The bill is the part nobody talks about when they demo AI pipelines. You see the cool output, the semantic matching, the ranked results. You don't see the spreadsheet where you realize each token costs real money.

I was building an AI scoring pipeline for a job board platform that ingests listings from multiple ATS sources and needs to surface relevant content for candidates. The system processes over 10,000 new listings each day, and every single one gets scored against candidate profiles. This is what I learned about architecture, cost management, and knowing when to reach for an LLM versus reaching for something simpler.

Why LLMs Made Sense Here

Traditional ML could solve some of this. A good classification model can tag skills, seniority levels, and job categories reliably. But the problem was richer than that.

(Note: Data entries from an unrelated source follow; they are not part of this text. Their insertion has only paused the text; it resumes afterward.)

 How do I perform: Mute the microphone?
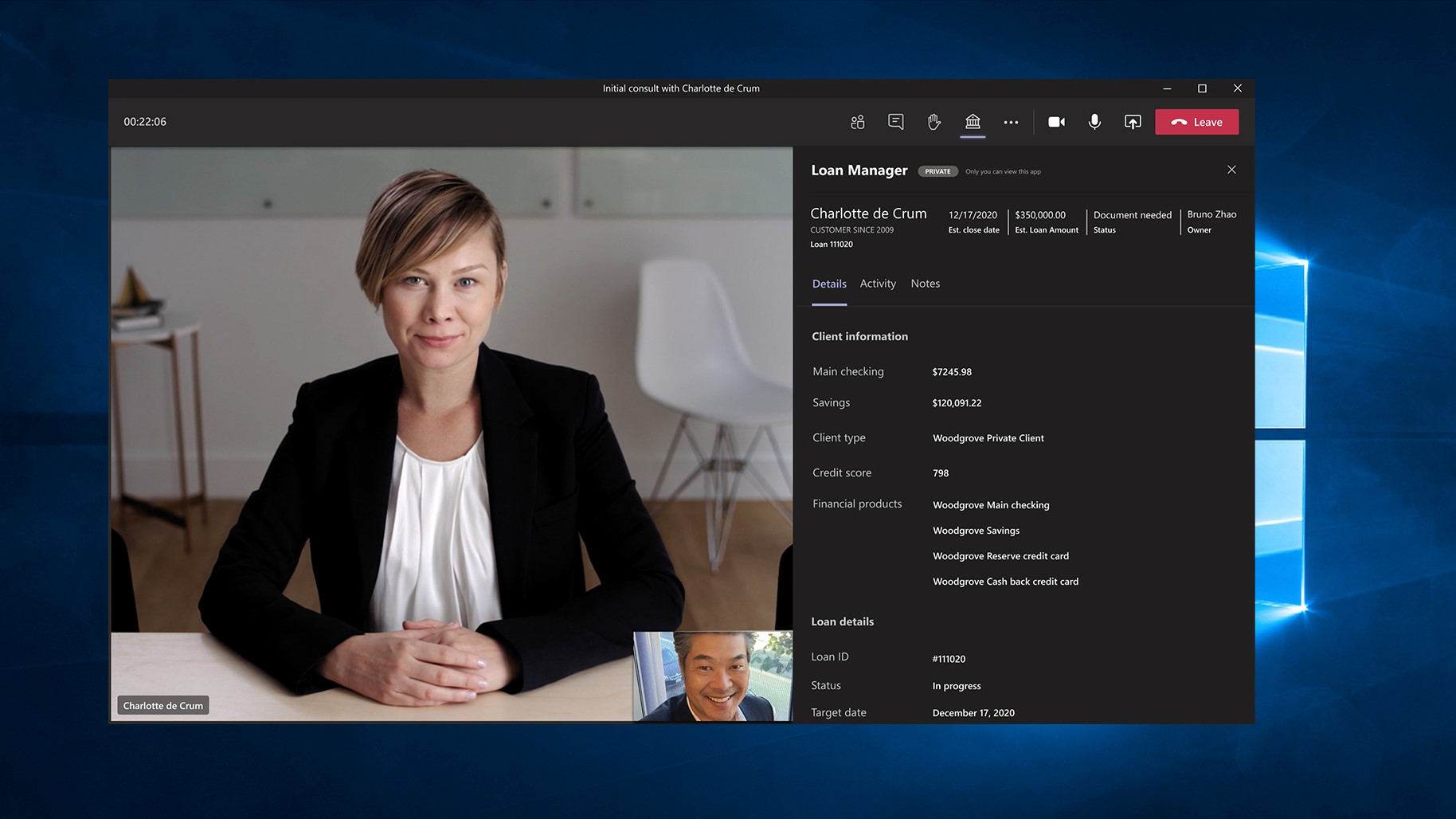[1094, 122]
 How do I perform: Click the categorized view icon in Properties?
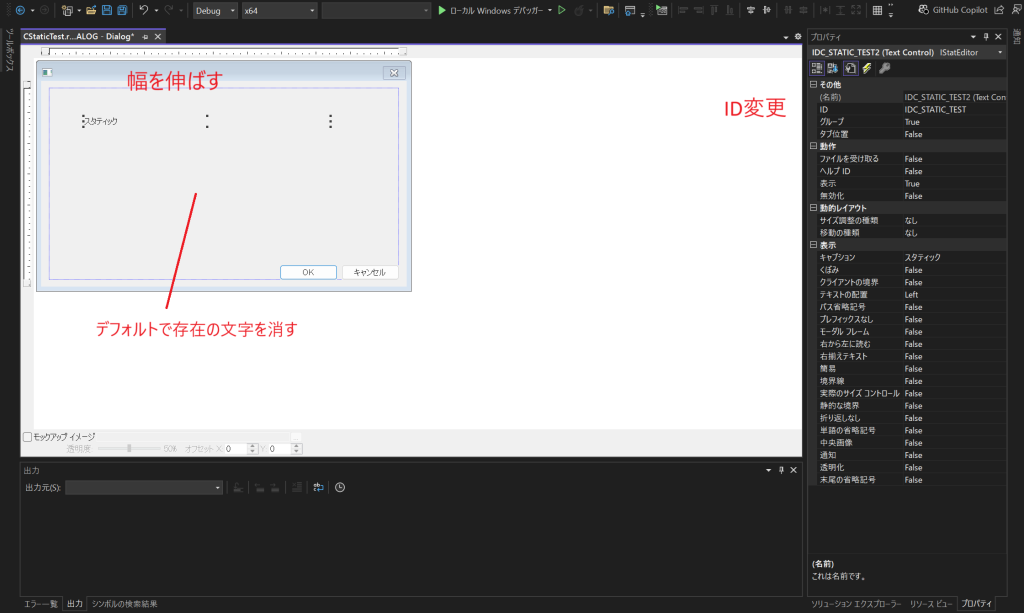(x=817, y=68)
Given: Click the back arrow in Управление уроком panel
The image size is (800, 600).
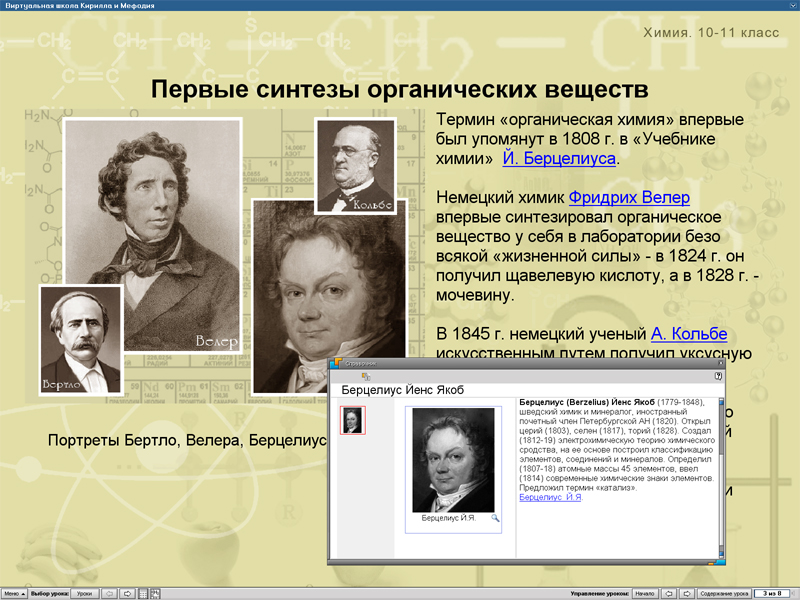Looking at the screenshot, I should click(x=668, y=592).
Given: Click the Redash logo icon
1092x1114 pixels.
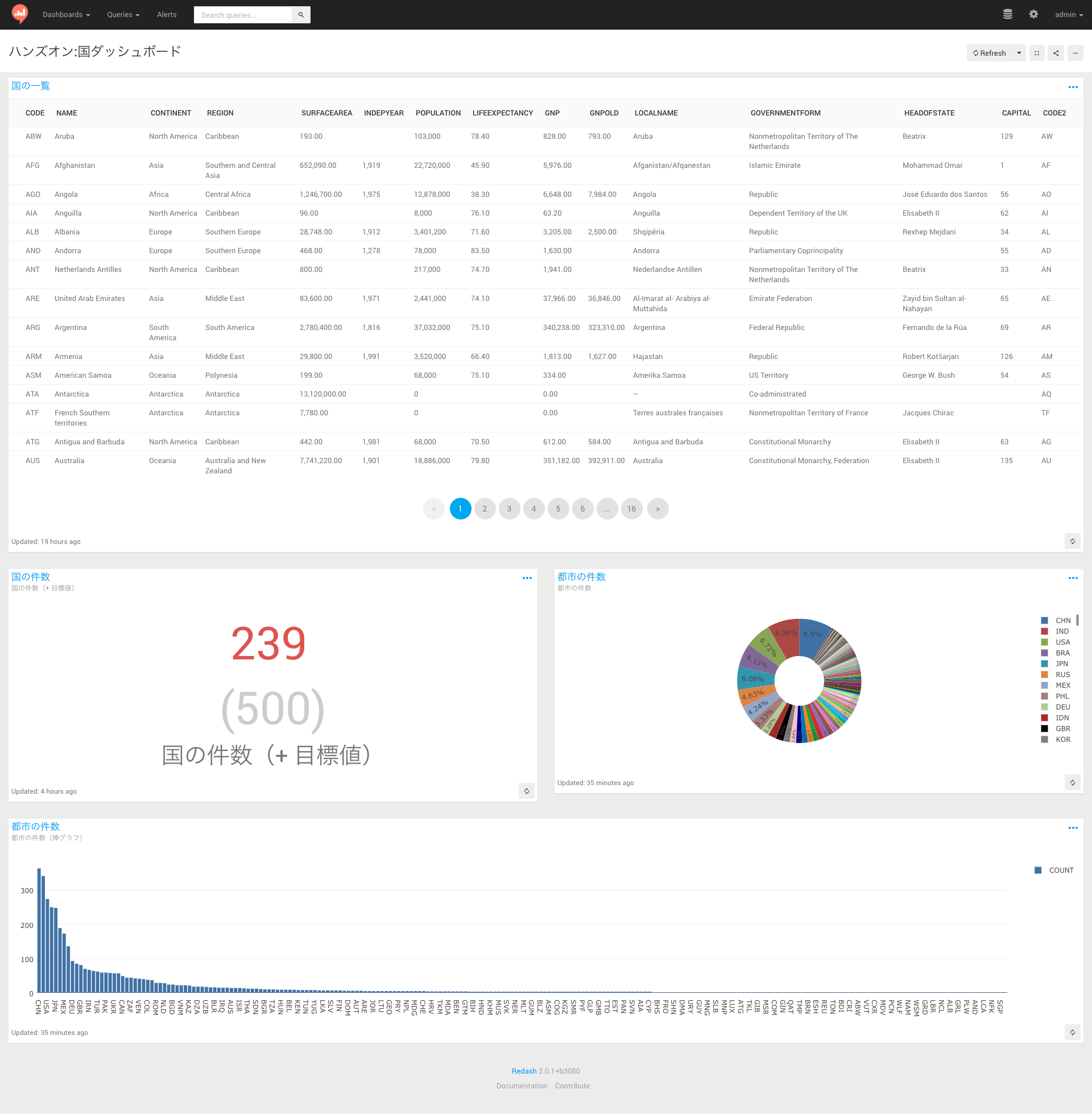Looking at the screenshot, I should (19, 14).
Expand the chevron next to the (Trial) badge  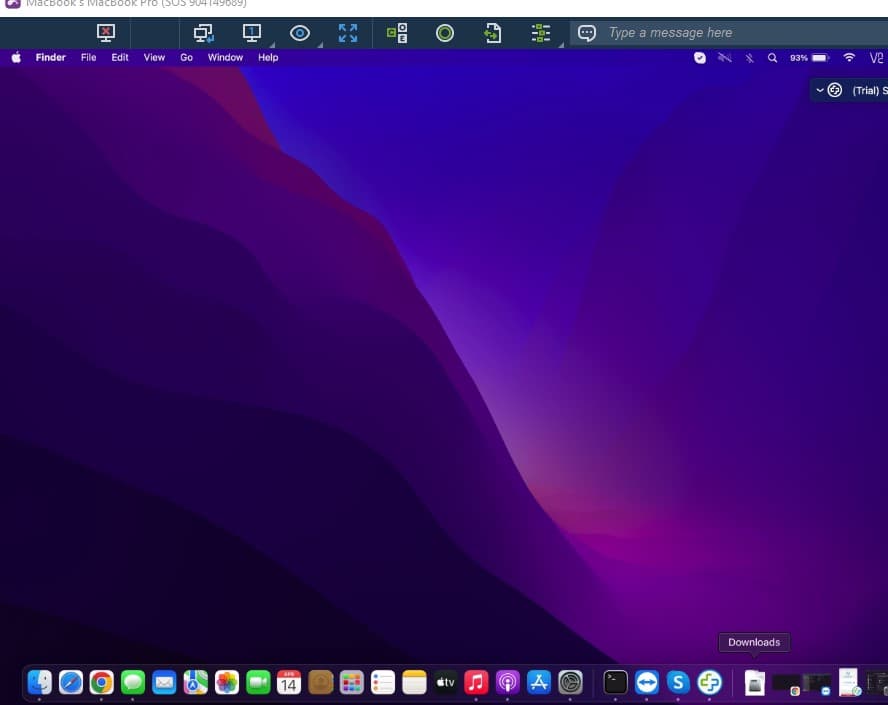819,90
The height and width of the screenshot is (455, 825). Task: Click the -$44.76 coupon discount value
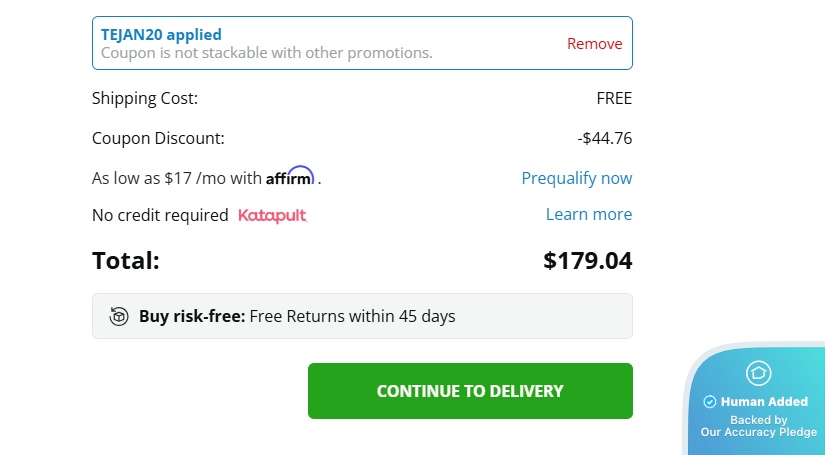click(604, 138)
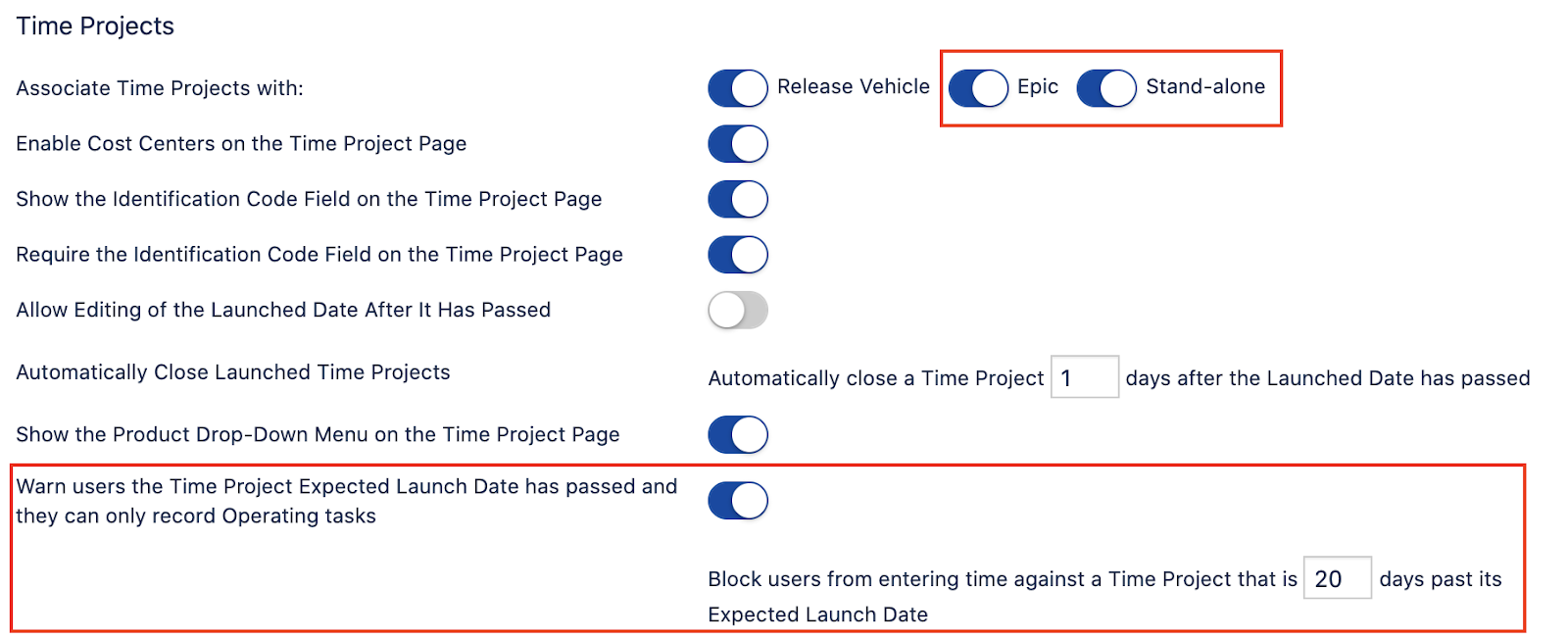The image size is (1568, 639).
Task: Click the auto-close days field showing 1
Action: tap(1085, 377)
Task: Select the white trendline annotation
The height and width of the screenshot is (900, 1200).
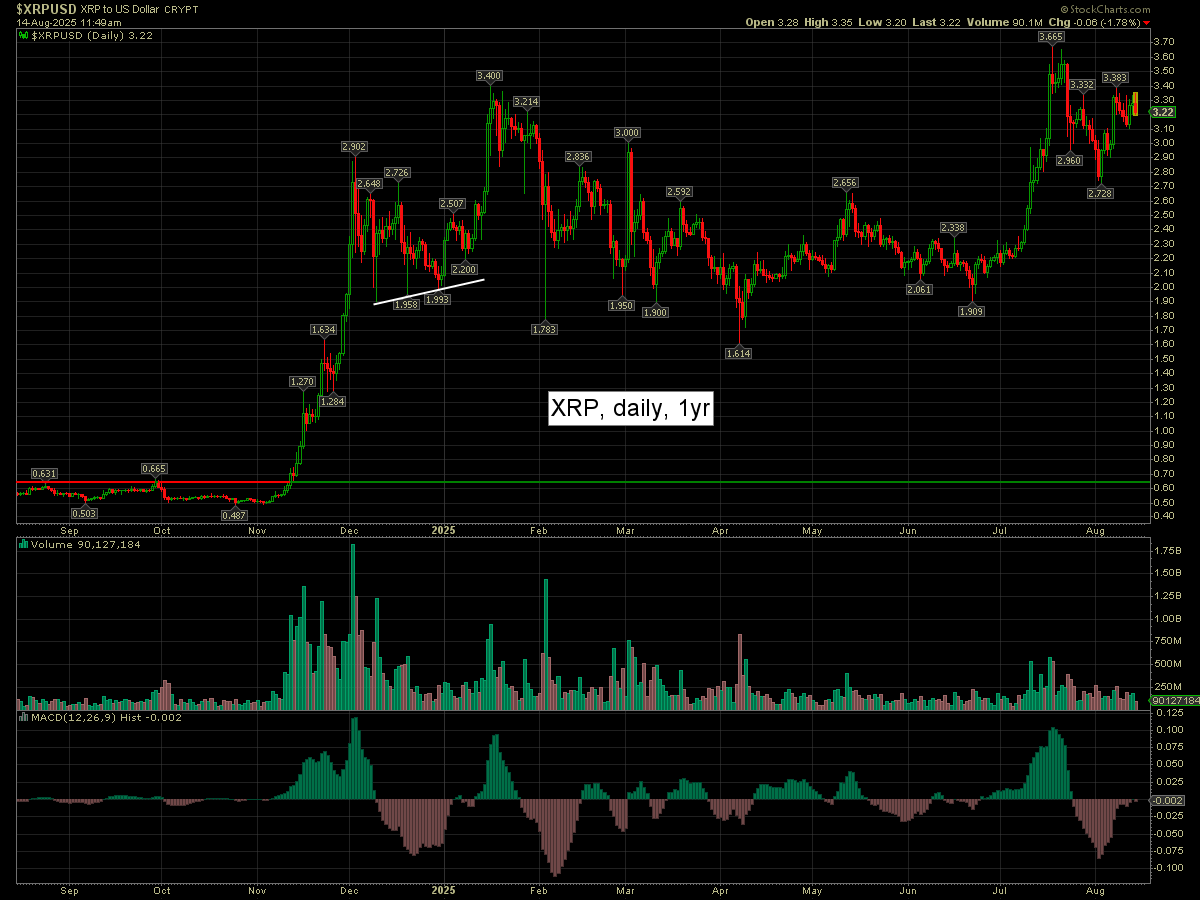Action: tap(429, 291)
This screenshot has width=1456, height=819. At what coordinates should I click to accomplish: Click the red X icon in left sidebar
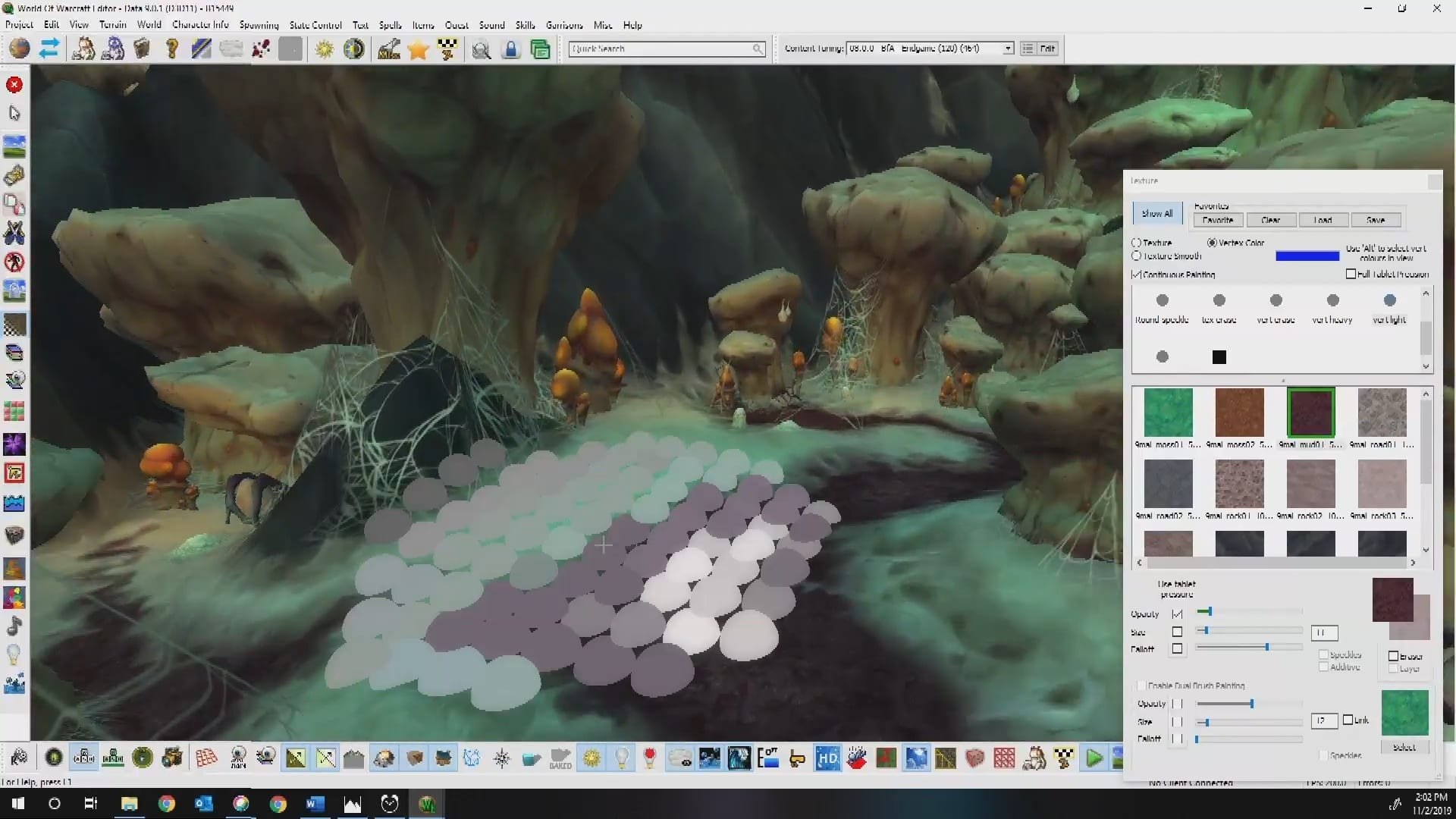pos(14,85)
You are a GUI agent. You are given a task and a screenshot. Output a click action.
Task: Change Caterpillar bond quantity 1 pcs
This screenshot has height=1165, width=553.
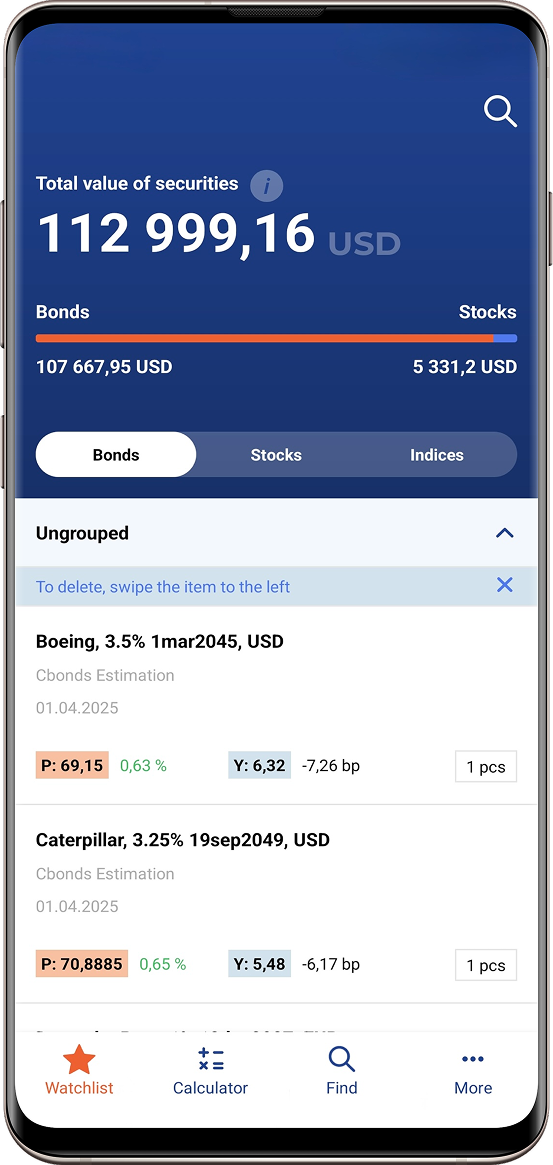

A job listing might say "looking for a Python ninja who knows their way around React." A traditional classifier sees keywords. An LLM understands that "ninja" is informal for "expert" and that "knows their way around" means practical experience, not academic knowledge. When you're matching candidates to roles, that nuance matters.

But here's the thing I learned quickly: you don't need an LLM for everything. I split the pipeline into two stages. Stage one uses traditional rules and keyword matching to filter out obvious garbage listings that would waste API calls. Only stage two sends qualified listings to the LLM for semantic scoring. That single decision cut our API costs substantially before we even touched token optimization.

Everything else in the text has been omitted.